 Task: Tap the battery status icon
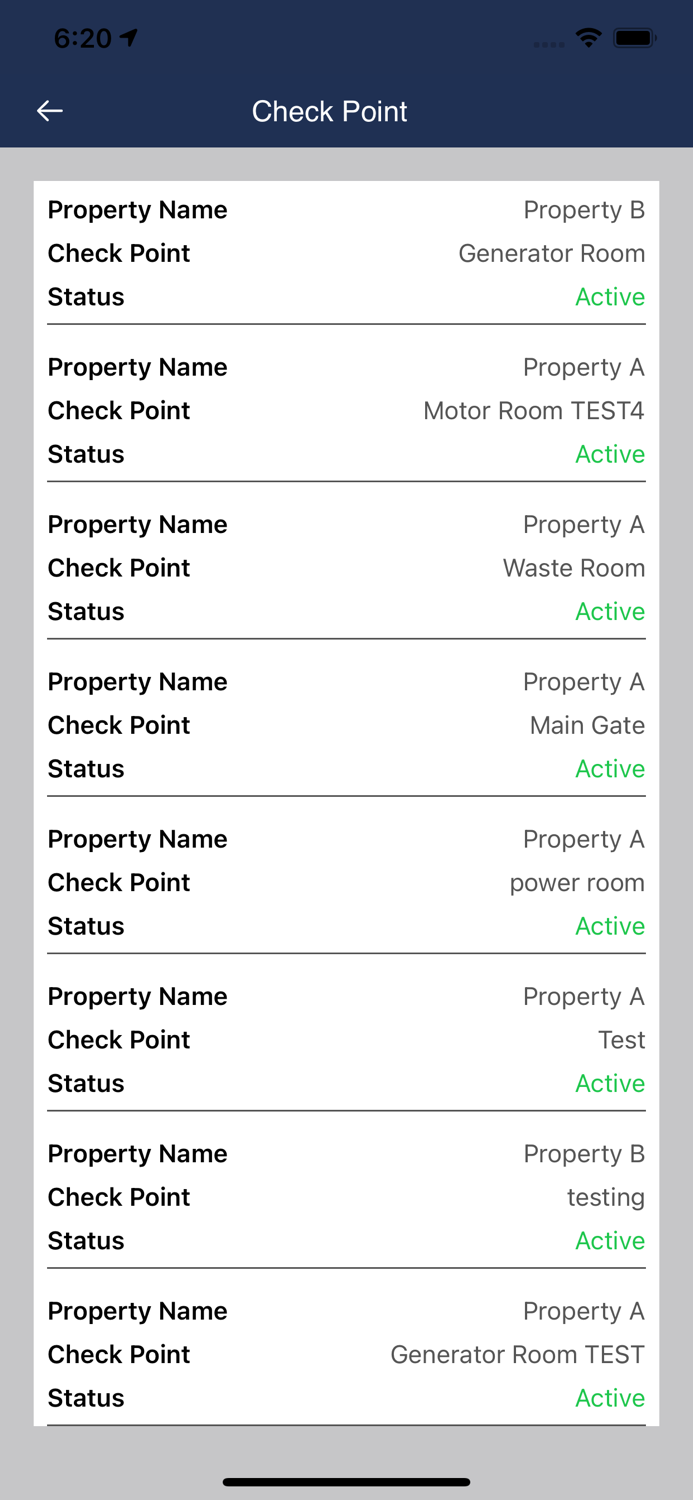635,38
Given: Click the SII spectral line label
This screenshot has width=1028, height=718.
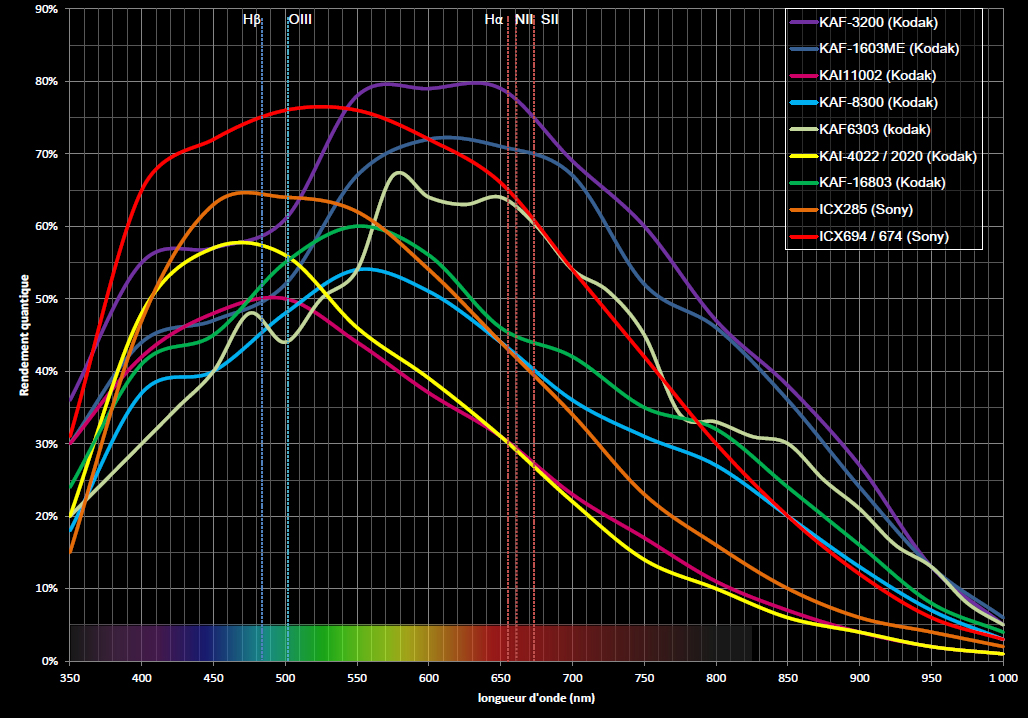Looking at the screenshot, I should (550, 20).
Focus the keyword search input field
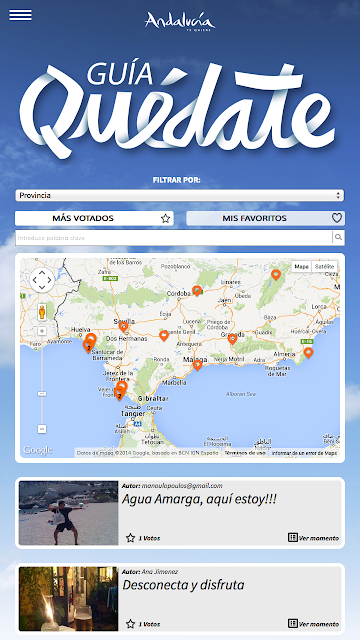Screen dimensions: 360x640 174,238
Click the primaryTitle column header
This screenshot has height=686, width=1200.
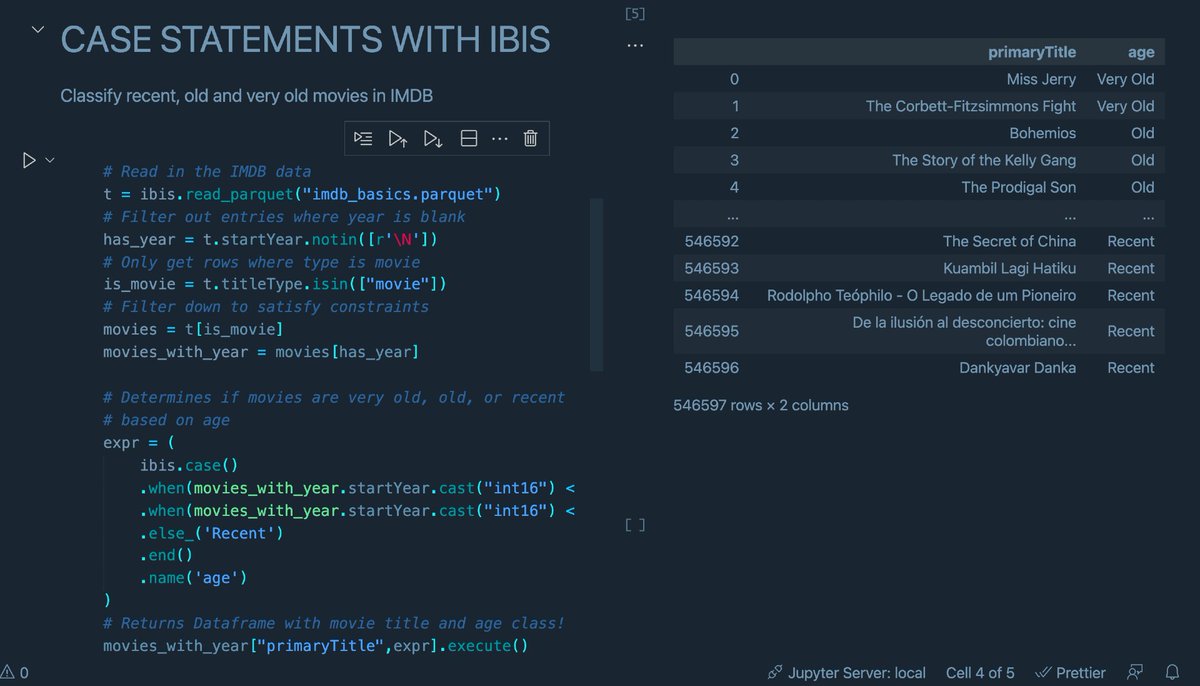point(1032,52)
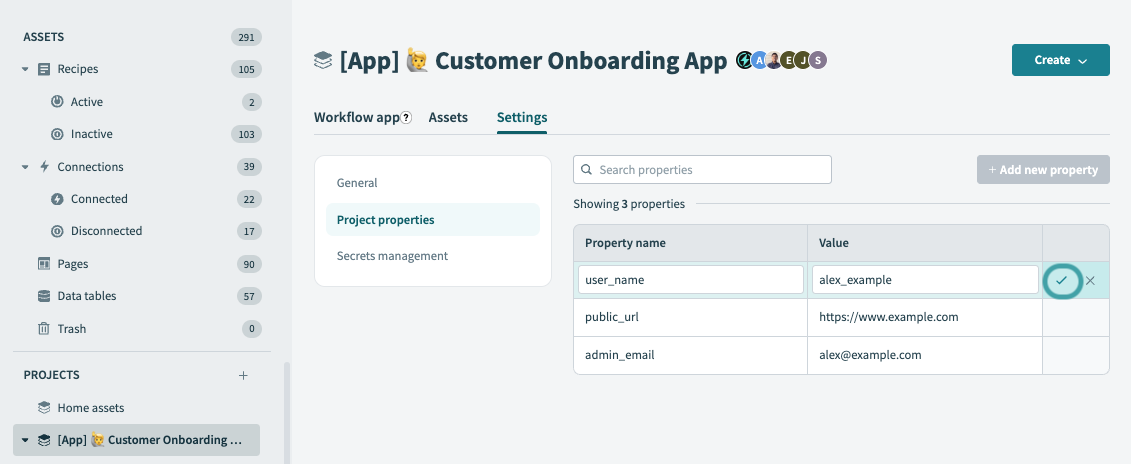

***

_WORK INSTRUCTIONS_. Skip the pictures. Return exactly the lines from the one containing "Click the primaryTitle column header" through the end of the data above, both included, and nothing besides.

_SOLUTION FOR THIS EXERCISE_.
Click the primaryTitle column header
This screenshot has height=686, width=1200.
point(1032,52)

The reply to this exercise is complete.